_PROBLEM STATEMENT_.
Please show every line from the entries that carries the word "dropdown".

───── PROVIDED INFORMATION

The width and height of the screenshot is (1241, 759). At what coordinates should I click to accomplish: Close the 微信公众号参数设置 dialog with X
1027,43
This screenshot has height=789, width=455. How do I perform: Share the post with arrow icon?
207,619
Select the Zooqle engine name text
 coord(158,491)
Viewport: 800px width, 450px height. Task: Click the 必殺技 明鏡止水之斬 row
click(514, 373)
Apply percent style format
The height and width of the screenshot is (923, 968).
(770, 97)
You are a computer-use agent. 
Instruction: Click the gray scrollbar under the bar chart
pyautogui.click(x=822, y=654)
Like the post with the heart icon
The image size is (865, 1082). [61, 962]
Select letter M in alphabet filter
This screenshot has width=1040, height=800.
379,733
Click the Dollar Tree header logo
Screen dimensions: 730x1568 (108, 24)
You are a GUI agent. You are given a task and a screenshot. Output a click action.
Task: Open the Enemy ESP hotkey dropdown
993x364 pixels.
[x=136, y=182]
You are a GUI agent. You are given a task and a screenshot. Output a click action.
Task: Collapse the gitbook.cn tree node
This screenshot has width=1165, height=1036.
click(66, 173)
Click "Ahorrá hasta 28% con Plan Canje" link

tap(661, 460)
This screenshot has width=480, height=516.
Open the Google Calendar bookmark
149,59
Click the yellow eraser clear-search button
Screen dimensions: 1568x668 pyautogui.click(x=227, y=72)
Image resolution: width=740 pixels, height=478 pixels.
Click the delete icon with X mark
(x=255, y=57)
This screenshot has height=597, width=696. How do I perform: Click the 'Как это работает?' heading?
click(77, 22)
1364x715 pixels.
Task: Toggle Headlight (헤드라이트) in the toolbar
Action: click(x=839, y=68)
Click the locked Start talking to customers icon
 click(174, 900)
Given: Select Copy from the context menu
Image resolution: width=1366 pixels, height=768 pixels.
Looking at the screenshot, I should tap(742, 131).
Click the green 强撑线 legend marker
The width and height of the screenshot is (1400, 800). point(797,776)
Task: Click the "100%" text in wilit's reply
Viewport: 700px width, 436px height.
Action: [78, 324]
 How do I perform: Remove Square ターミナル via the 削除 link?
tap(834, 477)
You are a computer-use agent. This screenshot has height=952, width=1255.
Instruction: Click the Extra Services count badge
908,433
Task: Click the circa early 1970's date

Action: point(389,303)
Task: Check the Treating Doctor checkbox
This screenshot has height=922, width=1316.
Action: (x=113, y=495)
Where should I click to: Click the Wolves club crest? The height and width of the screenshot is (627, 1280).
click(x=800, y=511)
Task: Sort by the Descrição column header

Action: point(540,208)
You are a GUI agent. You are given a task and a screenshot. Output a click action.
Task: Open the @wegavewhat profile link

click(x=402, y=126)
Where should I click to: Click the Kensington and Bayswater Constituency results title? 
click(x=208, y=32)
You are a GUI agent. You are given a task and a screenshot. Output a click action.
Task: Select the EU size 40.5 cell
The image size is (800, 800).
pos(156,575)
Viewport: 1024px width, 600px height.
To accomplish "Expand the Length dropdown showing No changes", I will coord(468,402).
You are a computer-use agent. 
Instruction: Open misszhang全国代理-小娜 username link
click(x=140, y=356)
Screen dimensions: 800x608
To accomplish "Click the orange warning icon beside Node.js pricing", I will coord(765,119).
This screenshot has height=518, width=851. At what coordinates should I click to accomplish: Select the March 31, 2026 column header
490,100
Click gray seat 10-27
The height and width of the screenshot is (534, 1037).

──────────

_PROBLEM SOLUTION_.
Task: Open the Enemy ESP hotkey dropdown
To accomplish "Expand the Length dropdown showing No changes", I will coord(468,402).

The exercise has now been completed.